#### Reading passage

Tag Archives: meetings programme

December 2020 meeting: Einstein and the refugee scholars of Oxford

On 14 December, Radley resident Victoria Bentata Azaz recounted by Zoom how Einstein and many other refugee scholars enriched (especially) science at the University of Oxford in and after the 1930s.

By 1900, Germany was pre-eminent in science, thanks to many dedicated research institutes and the outstanding Technische Hochschulen (specializing in science and engineering). German scientists dominated the first Solvay conference of world-leading physicists, held in Brussels in 1911, attended by the young Albert Einstein (naturalized Swiss), and Frederick Lindemann, British son of a German-born father.

Einstein’s work on ‘special’ and ‘general’ relativity explained motion, light, and gravity by rigorous but perplexing mathematics. Einstein was eccentric and self-effacing, and became much admired in England. In 1919 the British astronomer Eddington made an expedition to the island of Principe to observe stars near the sun during a total eclipse. He found that Einstein’s mathematics correctly predicted the bending by the sun’s mass of light from the stars.

########
#### Source data

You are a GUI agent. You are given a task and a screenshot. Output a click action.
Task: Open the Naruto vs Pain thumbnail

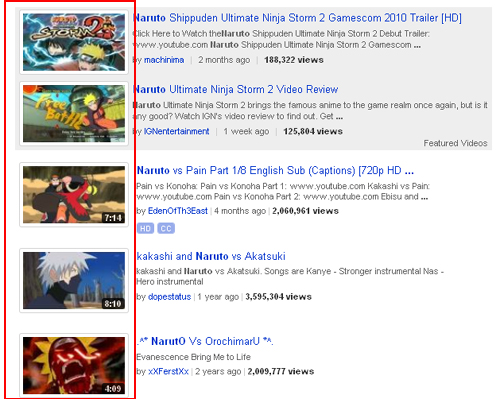pos(74,195)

########

Exercises>
• A. List every person named in the text about Einstein and the refugee scholars of Oxford.
• B. Write what comes next in the account of Einstein and the refugee scholars of Oxford, beginning after its last sentence.
You will not need the listing.

Written answers>
• A. Victoria Bentata Azaz, Albert Einstein, Frederick Lindemann, Eddington

• B.
By the 1930s, ‘Aryan’ German scientists were disparaging Einstein’s work as ‘Jewish’ physics, and published a book 100 authors against Einstein. Einstein remarked that, if he had been wrong, one would have been enough.

Meanwhile, until 1919, physics was badly taught and little researched at Oxford. From 1919 Lindemann revived it – facing down the assertion that ‘anyone with a first in greats (classics) could get up science in a fortnight’.

In 1931 Lindemann persuaded Einstein to come to Oxford, and arranged a ‘studentship’ (teaching post) for him at Christ Church. In May 1931 Einstein gave 3 famous public lectures (in German). Some of his equations chalked on a blackboard were (and still are) preserved, including what Einstein later acknowledged were mistakes.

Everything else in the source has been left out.